# abu dhabi boundaries?



## chris89 (Jan 14, 2015)

Hi there,

With my new job I'm being offered 9,280dirhams a month accommodation as long as I take accommodation in Abu Dhabi, however I was wondering what the boundary of Abu Dhabi is because the school I will be working in is in Madinat Zayed Western Region? If I got a flat in Madinat Zayed is that still technically part of Abu Dhabi? 
Any help would be appreciated,
Chris


----------



## Racing_Goats (Sep 5, 2015)

chris89 said:


> Hi there,
> 
> With my new job I'm being offered 9,280dirhams a month accommodation as long as I take accommodation in Abu Dhabi, however I was wondering what the boundary of Abu Dhabi is because the school I will be working in is in Madinat Zayed Western Region?
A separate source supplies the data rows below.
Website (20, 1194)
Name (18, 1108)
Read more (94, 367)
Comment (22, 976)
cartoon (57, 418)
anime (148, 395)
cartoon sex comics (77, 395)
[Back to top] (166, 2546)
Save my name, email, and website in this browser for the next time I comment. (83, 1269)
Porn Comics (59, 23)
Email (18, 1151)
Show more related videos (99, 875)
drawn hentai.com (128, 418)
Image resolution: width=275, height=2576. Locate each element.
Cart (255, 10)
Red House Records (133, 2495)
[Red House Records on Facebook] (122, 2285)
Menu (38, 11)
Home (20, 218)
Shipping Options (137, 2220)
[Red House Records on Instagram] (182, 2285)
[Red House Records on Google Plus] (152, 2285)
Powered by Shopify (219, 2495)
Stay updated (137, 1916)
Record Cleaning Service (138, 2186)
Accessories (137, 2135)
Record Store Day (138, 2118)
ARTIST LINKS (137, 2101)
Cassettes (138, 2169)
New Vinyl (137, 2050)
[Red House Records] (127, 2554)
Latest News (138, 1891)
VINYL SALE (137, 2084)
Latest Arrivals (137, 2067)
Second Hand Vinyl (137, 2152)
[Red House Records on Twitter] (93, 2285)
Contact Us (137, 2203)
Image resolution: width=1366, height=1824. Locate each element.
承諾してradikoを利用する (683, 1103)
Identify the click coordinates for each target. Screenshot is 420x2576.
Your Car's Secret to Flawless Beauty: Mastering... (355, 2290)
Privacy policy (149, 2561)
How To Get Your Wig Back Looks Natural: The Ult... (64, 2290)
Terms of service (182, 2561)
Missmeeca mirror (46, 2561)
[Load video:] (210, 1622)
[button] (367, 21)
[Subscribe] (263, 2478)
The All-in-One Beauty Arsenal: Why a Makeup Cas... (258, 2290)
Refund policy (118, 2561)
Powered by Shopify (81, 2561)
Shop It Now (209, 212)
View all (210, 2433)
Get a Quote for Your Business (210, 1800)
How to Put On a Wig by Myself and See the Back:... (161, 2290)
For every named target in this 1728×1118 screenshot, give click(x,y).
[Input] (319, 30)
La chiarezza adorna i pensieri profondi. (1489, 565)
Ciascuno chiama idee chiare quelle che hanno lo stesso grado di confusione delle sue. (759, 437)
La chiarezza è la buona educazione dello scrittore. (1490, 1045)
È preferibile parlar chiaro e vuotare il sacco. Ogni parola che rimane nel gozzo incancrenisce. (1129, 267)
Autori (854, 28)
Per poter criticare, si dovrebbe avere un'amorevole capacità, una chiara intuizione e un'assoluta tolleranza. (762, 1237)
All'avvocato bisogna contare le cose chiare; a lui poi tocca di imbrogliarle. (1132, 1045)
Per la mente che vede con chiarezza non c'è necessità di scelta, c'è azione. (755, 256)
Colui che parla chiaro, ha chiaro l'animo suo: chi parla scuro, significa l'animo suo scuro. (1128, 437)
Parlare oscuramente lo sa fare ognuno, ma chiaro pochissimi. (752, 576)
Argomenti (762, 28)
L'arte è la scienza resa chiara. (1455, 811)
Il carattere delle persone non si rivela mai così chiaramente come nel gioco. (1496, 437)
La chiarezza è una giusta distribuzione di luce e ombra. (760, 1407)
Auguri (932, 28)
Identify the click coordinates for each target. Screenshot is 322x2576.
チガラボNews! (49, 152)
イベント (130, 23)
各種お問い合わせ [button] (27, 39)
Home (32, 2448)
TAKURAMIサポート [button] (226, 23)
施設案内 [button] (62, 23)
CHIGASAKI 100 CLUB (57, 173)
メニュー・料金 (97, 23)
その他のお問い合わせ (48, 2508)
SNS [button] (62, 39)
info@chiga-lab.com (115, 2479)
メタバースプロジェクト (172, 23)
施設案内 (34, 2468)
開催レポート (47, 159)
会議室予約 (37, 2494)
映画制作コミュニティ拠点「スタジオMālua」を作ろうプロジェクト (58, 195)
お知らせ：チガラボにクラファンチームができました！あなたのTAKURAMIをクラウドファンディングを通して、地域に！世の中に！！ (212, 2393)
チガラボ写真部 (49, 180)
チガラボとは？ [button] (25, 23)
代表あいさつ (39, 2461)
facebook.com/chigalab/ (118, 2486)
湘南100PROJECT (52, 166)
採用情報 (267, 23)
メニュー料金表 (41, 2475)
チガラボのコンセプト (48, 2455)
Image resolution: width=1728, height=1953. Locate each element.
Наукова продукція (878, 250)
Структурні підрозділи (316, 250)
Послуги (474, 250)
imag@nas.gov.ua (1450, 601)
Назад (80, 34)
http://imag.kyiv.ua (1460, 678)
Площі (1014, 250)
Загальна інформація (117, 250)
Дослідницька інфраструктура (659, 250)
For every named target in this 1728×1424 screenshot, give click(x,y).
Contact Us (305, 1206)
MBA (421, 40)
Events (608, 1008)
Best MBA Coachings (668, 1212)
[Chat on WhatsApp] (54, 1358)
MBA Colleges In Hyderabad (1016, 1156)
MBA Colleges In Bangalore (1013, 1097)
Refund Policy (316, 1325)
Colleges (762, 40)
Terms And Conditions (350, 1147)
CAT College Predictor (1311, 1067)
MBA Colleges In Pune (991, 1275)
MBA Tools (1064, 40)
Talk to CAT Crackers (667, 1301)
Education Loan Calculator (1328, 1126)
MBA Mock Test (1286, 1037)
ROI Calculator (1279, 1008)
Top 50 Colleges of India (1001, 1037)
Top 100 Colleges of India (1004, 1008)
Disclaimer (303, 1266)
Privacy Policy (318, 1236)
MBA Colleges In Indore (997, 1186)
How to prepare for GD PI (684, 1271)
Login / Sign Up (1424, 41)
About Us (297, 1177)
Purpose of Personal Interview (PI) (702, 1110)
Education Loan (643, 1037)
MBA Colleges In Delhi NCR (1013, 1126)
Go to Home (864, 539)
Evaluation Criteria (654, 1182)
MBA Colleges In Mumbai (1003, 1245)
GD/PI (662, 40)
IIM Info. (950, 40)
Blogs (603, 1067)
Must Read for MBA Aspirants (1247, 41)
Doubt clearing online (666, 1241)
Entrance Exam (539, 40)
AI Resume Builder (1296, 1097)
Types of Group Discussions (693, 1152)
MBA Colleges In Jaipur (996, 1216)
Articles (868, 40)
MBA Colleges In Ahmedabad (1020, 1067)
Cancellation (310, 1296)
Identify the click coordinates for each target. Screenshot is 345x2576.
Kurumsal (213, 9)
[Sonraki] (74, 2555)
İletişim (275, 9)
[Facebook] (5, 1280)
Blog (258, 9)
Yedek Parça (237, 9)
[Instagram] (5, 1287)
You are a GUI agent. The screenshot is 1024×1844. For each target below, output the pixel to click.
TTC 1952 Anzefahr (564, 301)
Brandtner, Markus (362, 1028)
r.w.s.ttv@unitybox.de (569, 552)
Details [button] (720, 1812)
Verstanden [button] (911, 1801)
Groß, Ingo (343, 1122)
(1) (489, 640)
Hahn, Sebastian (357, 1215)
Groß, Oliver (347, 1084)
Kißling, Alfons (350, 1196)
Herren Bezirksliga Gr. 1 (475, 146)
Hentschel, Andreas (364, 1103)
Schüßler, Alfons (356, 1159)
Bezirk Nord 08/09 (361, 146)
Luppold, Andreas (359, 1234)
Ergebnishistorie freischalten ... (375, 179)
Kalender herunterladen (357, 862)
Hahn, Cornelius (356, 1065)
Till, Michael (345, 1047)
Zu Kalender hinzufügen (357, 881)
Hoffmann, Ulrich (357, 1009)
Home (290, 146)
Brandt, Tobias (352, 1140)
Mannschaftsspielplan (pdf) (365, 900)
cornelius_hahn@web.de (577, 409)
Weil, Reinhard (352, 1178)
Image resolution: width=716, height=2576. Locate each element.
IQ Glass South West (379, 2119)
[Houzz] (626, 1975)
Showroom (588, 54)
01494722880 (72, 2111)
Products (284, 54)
If I got a flat in Madinat Zayed is that still technically part of Abu Dhabi?
> Any help would be appreciated,
> Chris


Yes madinat zayed and whole western region (aka Al Gharbia) are part of Abu dhabi emirate


----------



## chris89 (Jan 14, 2015)

Aw that's perfect, thanks for the quick reply!


----------



## Racing_Goats (Sep 5, 2015)

No bother, the boundary thing is part of a newish rule last year that says government entities will only pay accom allowances to employees residing within the Emirate - too much of salaries earned in AD was being spent by commuters renting and living in Dubai..


----------